Could you print the data below word for word, starting with its first line and going on through the line containing "point(34,54)", both of those lines included?

[start of Task inputs]

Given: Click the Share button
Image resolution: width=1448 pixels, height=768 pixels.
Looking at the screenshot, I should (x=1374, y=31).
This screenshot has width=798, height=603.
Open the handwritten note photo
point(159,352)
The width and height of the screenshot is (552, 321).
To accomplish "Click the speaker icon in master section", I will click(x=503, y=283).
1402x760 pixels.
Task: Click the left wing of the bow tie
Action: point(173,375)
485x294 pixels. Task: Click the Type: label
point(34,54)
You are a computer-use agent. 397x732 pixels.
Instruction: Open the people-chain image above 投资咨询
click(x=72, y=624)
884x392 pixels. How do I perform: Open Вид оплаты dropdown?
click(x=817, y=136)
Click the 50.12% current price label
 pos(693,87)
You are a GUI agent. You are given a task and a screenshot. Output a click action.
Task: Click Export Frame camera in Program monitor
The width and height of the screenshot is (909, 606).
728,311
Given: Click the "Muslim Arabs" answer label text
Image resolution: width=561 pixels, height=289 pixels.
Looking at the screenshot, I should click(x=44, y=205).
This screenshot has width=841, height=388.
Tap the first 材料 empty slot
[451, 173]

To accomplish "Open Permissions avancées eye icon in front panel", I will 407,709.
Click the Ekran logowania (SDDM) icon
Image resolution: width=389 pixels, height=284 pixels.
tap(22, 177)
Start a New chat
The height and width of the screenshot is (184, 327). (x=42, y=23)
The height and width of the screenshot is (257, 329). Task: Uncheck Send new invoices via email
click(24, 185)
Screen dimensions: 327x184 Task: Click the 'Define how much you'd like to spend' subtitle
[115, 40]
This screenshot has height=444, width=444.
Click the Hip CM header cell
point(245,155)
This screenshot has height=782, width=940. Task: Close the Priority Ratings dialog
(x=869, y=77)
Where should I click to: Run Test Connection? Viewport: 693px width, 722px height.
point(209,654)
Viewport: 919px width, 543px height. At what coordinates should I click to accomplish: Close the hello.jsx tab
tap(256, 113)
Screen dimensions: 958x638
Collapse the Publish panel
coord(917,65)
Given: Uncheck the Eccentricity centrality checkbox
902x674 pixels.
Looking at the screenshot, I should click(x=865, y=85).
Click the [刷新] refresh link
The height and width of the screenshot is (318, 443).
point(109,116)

[end of Task inputs]

> **Complete output**:
Given: Click the Share button
Image resolution: width=1448 pixels, height=768 pixels.
Looking at the screenshot, I should (x=1374, y=31).
This screenshot has width=798, height=603.
Open the handwritten note photo
point(159,352)
The width and height of the screenshot is (552, 321).
To accomplish "Click the speaker icon in master section", I will click(x=503, y=283).
1402x760 pixels.
Task: Click the left wing of the bow tie
Action: point(173,375)
485x294 pixels. Task: Click the Type: label
point(34,54)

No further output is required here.